▶ [What to do]:
Print nothing but the lines below starting at the line that holds "Task: Click the overlays Options... button" and ending at the line that holds "This screenshot has width=1568, height=464.", including both, each exactly as written.

▶ [Task data]:
== Segment start ==

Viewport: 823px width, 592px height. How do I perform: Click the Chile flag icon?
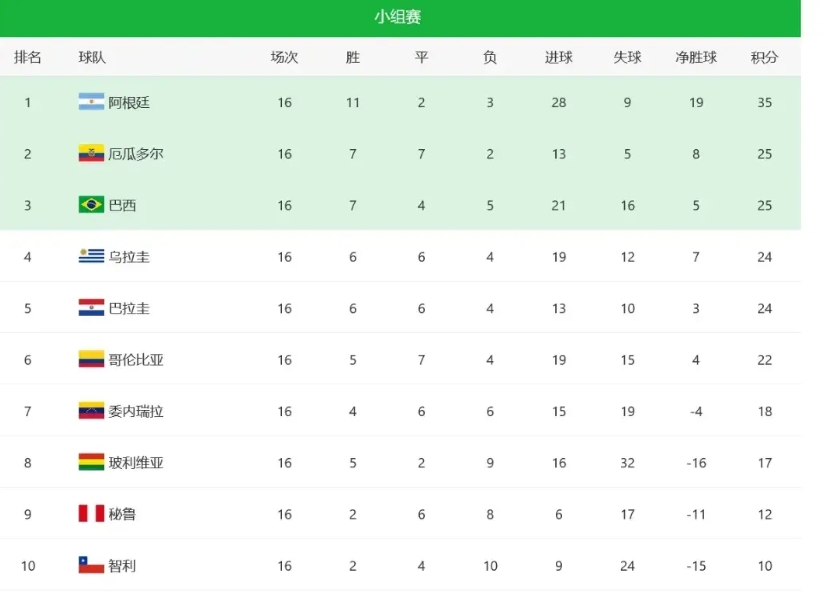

== Segment end ==
== Segment start ==

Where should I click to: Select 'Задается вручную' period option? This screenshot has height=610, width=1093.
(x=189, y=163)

== Segment end ==
== Segment start ==

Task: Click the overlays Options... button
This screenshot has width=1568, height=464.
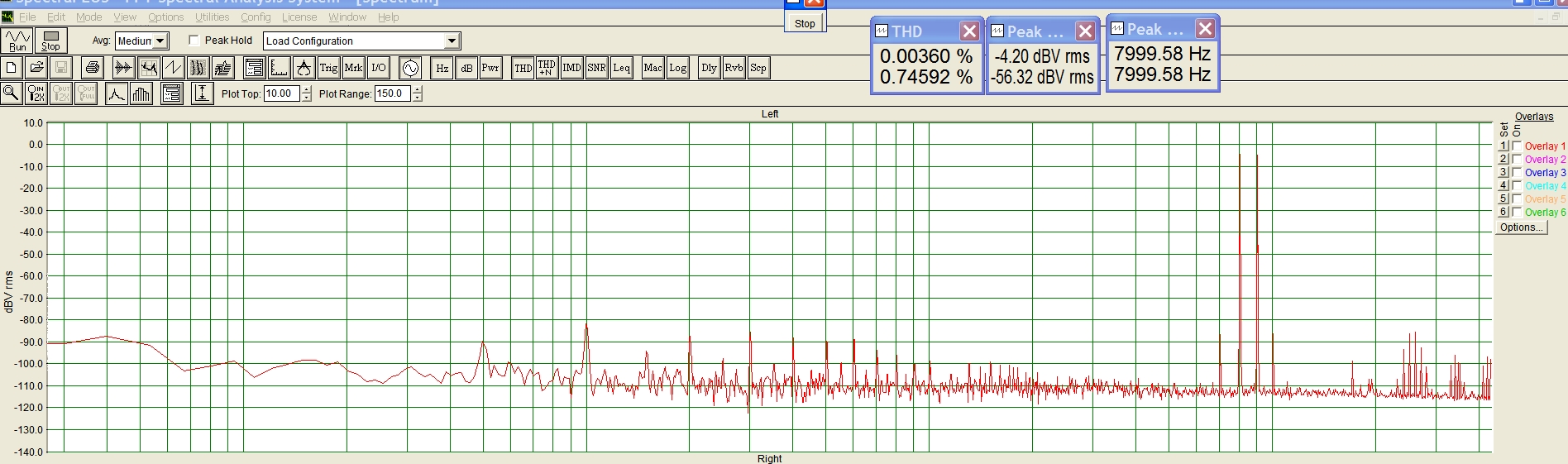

== Segment end ==

▶ [Written answer]:
Task: Click the overlays Options... button
This screenshot has width=1568, height=464.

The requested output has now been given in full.